**Exercise goal**
Pull every "option" line out of the data below.

+++

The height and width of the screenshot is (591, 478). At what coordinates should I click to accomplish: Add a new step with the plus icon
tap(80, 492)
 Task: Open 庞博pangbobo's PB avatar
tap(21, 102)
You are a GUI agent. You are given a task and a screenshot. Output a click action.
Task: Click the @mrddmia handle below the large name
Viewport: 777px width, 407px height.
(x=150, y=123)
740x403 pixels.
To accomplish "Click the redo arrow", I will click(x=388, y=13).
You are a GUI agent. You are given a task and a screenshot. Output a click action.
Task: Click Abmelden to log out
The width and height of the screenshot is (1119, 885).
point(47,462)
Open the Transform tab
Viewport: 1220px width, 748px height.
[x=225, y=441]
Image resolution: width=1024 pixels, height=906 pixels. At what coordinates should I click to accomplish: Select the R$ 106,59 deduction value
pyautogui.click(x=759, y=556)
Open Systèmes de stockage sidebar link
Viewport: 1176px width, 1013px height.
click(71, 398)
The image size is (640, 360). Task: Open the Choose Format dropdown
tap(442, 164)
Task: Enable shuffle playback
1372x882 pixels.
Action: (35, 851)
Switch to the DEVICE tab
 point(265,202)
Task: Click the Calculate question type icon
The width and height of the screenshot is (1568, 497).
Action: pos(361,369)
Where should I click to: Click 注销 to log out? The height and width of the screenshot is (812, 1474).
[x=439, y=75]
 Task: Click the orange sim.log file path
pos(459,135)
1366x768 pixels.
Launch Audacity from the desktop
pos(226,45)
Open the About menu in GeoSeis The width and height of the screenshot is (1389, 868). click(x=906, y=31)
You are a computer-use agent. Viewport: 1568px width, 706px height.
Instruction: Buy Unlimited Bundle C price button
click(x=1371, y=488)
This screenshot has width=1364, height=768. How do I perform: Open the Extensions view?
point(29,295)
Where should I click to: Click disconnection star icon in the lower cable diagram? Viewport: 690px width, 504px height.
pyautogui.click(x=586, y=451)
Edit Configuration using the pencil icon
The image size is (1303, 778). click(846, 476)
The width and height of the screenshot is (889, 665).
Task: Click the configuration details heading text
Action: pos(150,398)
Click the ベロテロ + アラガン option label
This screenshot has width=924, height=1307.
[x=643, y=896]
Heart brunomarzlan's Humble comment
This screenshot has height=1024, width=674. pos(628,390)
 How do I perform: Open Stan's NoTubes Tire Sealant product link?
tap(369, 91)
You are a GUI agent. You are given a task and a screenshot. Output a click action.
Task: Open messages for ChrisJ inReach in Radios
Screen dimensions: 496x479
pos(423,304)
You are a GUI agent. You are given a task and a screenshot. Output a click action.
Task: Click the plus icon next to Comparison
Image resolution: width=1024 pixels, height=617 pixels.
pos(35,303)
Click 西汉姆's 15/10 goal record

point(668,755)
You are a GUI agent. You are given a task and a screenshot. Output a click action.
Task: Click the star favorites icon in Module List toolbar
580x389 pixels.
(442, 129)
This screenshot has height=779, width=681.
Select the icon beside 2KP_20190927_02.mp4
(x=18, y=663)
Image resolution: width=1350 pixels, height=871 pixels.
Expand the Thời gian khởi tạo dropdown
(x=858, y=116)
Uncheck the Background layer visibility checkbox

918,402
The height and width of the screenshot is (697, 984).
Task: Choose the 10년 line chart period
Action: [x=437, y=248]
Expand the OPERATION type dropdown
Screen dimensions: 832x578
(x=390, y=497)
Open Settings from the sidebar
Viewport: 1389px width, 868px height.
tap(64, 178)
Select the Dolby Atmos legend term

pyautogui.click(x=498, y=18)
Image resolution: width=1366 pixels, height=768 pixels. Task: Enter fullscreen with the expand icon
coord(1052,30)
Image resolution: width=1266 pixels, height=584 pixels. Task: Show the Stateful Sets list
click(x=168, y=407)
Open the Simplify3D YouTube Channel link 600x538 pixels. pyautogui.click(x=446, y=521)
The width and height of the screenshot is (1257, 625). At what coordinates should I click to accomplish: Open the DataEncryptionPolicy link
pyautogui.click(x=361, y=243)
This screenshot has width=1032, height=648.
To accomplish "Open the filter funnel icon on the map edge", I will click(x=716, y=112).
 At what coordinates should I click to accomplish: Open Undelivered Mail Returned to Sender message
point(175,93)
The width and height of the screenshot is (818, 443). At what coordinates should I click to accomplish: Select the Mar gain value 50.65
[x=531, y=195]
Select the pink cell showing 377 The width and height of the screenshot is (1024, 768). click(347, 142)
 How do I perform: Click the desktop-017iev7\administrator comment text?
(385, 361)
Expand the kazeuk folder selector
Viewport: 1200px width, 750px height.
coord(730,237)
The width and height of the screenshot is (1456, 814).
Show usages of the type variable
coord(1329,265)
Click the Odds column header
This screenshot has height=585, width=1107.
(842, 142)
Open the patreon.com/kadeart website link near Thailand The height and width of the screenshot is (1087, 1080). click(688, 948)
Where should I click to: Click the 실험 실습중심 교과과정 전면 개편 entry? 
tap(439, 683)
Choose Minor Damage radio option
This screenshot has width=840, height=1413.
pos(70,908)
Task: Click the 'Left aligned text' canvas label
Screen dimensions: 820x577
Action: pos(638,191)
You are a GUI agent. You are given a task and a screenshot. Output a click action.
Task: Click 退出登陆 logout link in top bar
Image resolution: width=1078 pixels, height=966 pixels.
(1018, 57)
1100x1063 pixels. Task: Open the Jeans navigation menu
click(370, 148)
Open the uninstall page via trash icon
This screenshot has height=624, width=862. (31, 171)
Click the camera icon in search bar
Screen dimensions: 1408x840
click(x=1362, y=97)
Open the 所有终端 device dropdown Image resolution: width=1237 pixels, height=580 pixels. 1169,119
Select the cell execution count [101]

+++

**Output for this exercise**
Click the ベロテロ + アラガン option label
Choose Minor Damage radio option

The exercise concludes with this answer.